By Martin Abbugao
Agence France-Presse
Sunday, November 18th, 2012
PHNOM PENH, Cambodia—Southeast Asian nations will launch talks this
week for a giant free trade pact with China, Japan, India and other
neighbors aimed at easing the region’s reliance on the struggling West.
The planned zone would span across 16 countries of the
Asia-Pacific that currently account for a third of global trade and
economic output, making it the biggest free trade area outside the World
Trade Organization.
Rajiv Biswas, Asia-Pacific chief economist at IHS Global Insight,
described the initiative as strategically very important to the
Asia-Pacific as it would help offset weaknesses in the United States and
the European Union.
“Fast growth in trade within the Asia-Pacific region could
significantly mitigate the weak growth prospects in Asia’s traditional
growth markets in the EU and US,” he told AFP.
“The (pact) could provide the framework for accelerating regional
trade and investment flows, reducing the dependence of East Asia on the
traditional EU and US export markets and boosting trade among Asian
developing countries.”
Cambodian Prime Minister Hun Sen will launch the start of
negotiations for the Regional Comprehensive Economic Partnership (RCEP)

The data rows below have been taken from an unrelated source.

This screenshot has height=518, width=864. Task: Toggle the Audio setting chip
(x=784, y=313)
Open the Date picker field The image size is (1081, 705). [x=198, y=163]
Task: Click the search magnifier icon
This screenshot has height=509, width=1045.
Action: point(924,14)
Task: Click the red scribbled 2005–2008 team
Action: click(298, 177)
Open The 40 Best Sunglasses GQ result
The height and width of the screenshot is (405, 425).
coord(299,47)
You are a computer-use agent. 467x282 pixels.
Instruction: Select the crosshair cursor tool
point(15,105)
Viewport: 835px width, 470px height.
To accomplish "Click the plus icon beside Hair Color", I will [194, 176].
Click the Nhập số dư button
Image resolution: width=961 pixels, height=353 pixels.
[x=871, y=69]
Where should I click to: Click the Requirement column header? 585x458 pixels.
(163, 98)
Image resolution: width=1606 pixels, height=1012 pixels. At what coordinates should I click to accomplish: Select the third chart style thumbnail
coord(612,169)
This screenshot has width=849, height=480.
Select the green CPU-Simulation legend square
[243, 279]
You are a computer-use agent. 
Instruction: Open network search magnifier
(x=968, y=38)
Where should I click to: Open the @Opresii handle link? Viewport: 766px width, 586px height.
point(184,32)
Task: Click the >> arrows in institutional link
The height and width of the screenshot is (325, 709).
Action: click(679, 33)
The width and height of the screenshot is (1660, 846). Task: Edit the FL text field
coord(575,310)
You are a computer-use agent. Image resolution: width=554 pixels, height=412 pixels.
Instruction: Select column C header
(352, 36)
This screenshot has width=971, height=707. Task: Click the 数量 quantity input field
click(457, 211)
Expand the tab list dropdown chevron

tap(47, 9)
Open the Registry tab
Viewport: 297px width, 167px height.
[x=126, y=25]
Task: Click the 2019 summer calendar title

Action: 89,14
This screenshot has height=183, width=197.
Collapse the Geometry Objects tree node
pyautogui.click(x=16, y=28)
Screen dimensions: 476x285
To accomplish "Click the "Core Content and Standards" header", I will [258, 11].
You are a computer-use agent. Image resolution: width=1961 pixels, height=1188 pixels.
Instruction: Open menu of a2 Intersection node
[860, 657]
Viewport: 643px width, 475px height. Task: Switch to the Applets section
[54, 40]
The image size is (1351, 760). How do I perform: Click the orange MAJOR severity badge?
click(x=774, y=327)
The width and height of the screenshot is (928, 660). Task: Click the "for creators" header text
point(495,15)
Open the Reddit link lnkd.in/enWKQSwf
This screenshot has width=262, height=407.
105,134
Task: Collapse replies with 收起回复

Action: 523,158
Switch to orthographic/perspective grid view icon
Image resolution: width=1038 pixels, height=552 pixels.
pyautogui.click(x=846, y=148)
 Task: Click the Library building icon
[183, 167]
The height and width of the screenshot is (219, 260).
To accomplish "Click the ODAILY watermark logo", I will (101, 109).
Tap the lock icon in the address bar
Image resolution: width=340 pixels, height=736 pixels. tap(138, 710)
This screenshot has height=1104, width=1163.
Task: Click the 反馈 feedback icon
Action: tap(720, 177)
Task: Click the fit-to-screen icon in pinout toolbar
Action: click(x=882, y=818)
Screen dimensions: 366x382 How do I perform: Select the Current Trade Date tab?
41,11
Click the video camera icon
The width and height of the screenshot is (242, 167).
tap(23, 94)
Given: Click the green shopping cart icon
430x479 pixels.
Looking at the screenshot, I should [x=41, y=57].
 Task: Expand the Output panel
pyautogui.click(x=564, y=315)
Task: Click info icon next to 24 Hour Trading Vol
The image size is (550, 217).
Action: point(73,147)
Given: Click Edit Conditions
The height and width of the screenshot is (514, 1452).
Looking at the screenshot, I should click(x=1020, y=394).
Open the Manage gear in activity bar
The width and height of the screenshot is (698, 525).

on Tuesday in Phnom Penh on the final day of a regional summit.
The RCEP would bring together the 10 members of the Association
of Southeast Asian Nations with China, India, Japan, South Korea,
Australia and New Zealand.
Asean secretary-general Surin Pitsuwan said a successful RCEP
would further cement a shift in global economic power from the West
toward Asia.
“The trend is already here. It’s how to consolidate. This one is
going to be a big leap forward if we can make it,” he told AFP in an
interview on Sunday on the sidelines of an Asean leaders’ summit.
Diplomats and analysts said the RCEP could also serve as a
“counterbalance” to the Trans-Pacific Partnership (TPP), another planned
free-trade grouping currently being negotiated by the United States and
10 other countries.
US officials hope that the TPP will eventually snowball into a
free trade area of the Asia-Pacific that will link economies spanning
Latin America and Asia via the United States.
But in one significant difference, the TPP excludes China while
the world’s second-biggest economy is foreseen as being a major player
in the RCEP.
China has been reluctant to join the TPP, preferring to focus on a
free-trade arrangement centred in Asia where it has a bigger influence.
“You can read between the lines,” a Southeast Asian diplomat told
AFP in regards to China focusing on a free trade pact that does not
include the United States.
Indonesia, Southeast Asia’s biggest economy, said it was only interested at this point in the China-dominated pact.
“We’re only going to be focused on the RCEP,” Indonesian Trade Minister Gita Wirjawan told reporters in Phnom Penh.
There are some concerns that a raft of maritime territorial
disputes between the major players in the proposed RCEP could hinder the
negotiations.
Diplomatic and trade between Japan and China have been severely
shaken this year amid an escalating dispute over islands in the East
China Sea.
Japan and South Korea have been locked in a similar dispute over
different islands, while China and some Asean members have also seen
tensions soar over competing claims to the South China Sea, which
Filipinos call West Philippine Sea.
But Surin said the disputes could be managed separately, and that
the trend toward closer economic and trade ties could not be stopped.
“The effort is to try to isolate the two issues… economic
cooperation, community building in East Asia will have to go forward
because everybody is going to benefit from this new architecture,” he
said.
Surin said the RCEP had a head start compared with the TPP
because Asean already had existing free trade pacts with China, India,
Japan, South Korea Australia and New Zealand to build on.
Nevertheless, there has been no timeframe set for when the pact should be finalized.